■ **Instruction**
Please update the material starting with the line containing "How do I perform: Select" and going on through the end, replacing "Open" with "Launch" and leaving everything else unchanged. Give back only those lines.

——————

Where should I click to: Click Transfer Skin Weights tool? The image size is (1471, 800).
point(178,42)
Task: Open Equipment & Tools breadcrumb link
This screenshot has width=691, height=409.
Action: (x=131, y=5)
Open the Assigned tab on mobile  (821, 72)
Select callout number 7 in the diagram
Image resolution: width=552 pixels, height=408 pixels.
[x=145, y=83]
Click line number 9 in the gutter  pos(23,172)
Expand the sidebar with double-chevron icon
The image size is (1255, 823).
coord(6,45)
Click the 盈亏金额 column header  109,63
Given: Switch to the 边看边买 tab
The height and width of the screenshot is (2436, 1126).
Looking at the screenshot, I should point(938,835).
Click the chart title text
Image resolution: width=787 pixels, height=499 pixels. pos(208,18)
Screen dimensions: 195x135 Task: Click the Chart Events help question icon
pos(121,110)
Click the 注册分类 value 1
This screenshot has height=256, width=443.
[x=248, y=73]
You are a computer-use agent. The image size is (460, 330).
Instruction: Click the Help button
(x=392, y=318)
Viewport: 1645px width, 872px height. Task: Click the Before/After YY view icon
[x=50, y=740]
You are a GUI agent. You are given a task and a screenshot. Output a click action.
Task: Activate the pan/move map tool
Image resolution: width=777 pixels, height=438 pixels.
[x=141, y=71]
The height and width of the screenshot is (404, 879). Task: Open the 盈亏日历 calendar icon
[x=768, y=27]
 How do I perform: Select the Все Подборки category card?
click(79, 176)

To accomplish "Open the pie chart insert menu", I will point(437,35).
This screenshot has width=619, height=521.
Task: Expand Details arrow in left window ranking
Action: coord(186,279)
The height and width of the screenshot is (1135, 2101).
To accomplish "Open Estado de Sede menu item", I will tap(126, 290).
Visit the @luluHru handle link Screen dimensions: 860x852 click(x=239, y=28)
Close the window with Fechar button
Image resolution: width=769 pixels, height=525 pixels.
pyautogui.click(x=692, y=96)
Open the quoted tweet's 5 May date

——————

■ **Answer for this exercise**
 How do I perform: Select the Все Подборки category card?
click(79, 176)

To accomplish "Launch the pie chart insert menu", I will point(437,35).
This screenshot has width=619, height=521.
Task: Expand Details arrow in left window ranking
Action: coord(186,279)
The height and width of the screenshot is (1135, 2101).
To accomplish "Launch Estado de Sede menu item", I will tap(126, 290).
Visit the @luluHru handle link Screen dimensions: 860x852 click(x=239, y=28)
Close the window with Fechar button
Image resolution: width=769 pixels, height=525 pixels.
pyautogui.click(x=692, y=96)
Launch the quoted tweet's 5 May date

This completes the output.